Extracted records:
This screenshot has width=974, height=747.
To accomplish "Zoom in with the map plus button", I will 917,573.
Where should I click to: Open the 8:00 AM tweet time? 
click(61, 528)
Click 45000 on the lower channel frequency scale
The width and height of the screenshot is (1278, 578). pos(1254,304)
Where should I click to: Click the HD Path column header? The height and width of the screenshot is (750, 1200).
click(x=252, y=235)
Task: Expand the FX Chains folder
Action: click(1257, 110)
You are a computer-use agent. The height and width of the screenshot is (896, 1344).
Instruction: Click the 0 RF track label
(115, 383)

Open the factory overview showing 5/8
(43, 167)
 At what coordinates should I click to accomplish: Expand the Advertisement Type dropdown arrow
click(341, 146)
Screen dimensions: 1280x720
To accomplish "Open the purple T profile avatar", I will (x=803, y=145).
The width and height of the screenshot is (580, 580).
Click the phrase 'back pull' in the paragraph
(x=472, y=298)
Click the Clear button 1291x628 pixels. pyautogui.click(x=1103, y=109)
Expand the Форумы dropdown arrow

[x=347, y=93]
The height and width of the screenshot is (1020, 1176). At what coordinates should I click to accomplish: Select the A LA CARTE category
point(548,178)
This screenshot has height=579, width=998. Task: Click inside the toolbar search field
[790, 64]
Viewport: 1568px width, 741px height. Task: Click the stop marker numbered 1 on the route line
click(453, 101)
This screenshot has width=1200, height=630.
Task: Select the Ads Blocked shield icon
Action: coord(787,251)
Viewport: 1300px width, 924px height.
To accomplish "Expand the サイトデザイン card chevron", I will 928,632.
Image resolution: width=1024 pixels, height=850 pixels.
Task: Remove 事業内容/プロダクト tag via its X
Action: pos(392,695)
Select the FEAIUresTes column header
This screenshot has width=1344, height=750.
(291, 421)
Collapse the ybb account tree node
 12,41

--- TASK STATEMENT ---
Convert the listing above into a Markdown table with the columns Row and Line, numbering each line and leaving out blank lines.

--- WRITTEN ANSWER ---
| Row | Line |
|---|---|
| 1 | This screenshot has width=974, height=747. |
| 2 | To accomplish "Zoom in with the map plus button", I will 917,573. |
| 3 | Where should I click to: Open the 8:00 AM tweet time?  |
| 4 | click(61, 528) |
| 5 | Click 45000 on the lower channel frequency scale |
| 6 | The width and height of the screenshot is (1278, 578). pos(1254,304) |
| 7 | Where should I click to: Click the HD Path column header? The height and width of the screenshot is (750, 1200). |
| 8 | click(x=252, y=235) |
| 9 | Task: Expand the FX Chains folder |
| 10 | Action: click(1257, 110) |
| 11 | You are a computer-use agent. The height and width of the screenshot is (896, 1344). |
| 12 | Instruction: Click the 0 RF track label |
| 13 | (115, 383) |
| 14 | Open the factory overview showing 5/8 |
| 15 | (43, 167) |
| 16 |  At what coordinates should I click to accomplish: Expand the Advertisement Type dropdown arrow |
| 17 | click(341, 146) |
| 18 | Screen dimensions: 1280x720 |
| 19 | To accomplish "Open the purple T profile avatar", I will (x=803, y=145). |
| 20 | The width and height of the screenshot is (580, 580). |
| 21 | Click the phrase 'back pull' in the paragraph |
| 22 | (x=472, y=298) |
| 23 | Click the Clear button 1291x628 pixels. pyautogui.click(x=1103, y=109) |
| 24 | Expand the Форумы dropdown arrow |
| 25 | [x=347, y=93] |
| 26 | The height and width of the screenshot is (1020, 1176). At what coordinates should I click to accomplish: Select the A LA CARTE category |
| 27 | point(548,178) |
| 28 | This screenshot has height=579, width=998. Task: Click inside the toolbar search field |
| 29 | [790, 64] |
| 30 | Viewport: 1568px width, 741px height. Task: Click the stop marker numbered 1 on the route line |
| 31 | click(453, 101) |
| 32 | This screenshot has width=1200, height=630. |
| 33 | Task: Select the Ads Blocked shield icon |
| 34 | Action: coord(787,251) |
| 35 | Viewport: 1300px width, 924px height. |
| 36 | To accomplish "Expand the サイトデザイン card chevron", I will 928,632. |
| 37 | Image resolution: width=1024 pixels, height=850 pixels. |
| 38 | Task: Remove 事業内容/プロダクト tag via its X |
| 39 | Action: pos(392,695) |
| 40 | Select the FEAIUresTes column header |
| 41 | This screenshot has width=1344, height=750. |
| 42 | (291, 421) |
| 43 | Collapse the ybb account tree node |
| 44 |  12,41 |